Some of the helicopters will be equipped for search and rescue missions and others for transporting supplies.

The U.S. Agency for International Development’s Dave Herman said the U.S. government is working «very diligently» with the Catholic Relief Services and the Red Cross to ensure relief aid is distributed to Haiti’s most vulnerable people.

Oxfam, a global anti-poverty confederation, said Thursday at least 10,000 Haitian people were displaced and in need of aid.

«Our first response will concentrate on saving lives by providing safe water and hygiene kits to avoid the spread of cholera,» said Oxfam official Jean Claude Finole.

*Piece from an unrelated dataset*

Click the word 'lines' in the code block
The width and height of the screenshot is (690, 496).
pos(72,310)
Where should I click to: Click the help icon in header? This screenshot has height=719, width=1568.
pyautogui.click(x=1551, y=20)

Haiti has postponed its presidential election, scheduled for Sunday, because many schools and churches that were to serve as polling stations are being used to shelter thousands of displaced people. The head of Haiti’s provisional Electoral Council, Leopold Berlenger, said a new date for the elections will be decided by next week.

Cubans evacuated

About 1.3 million people have been evacuated in Cuba, where four cities were cut off because roads were blocked by large rocks thrown by the storm’s powerful winds. Dozens of homes were destroyed and hundreds of others damaged in the city of Baracoa. There have been no deaths reported in Cuba.

What you can do

In Washington Wednesday, President Barack Obama called on people to help hurricane victims in Haiti by donating to the USAID Center for International Disaster Information (www.cidi.org). “Find out how you can help make life a little bit easier for those who didn’t have a lot to begin with,” Obama said.

Georgia has declared states of emergency in 13 coastal counties.

South Carolina Governor Nikki Haley has ordered the evacuation of several coastal counties where more than 1 million people reside.

Matthew is the strongest hurricane to tear through the Atlantic and Caribbean Sea since Hurricane Felix in 2007.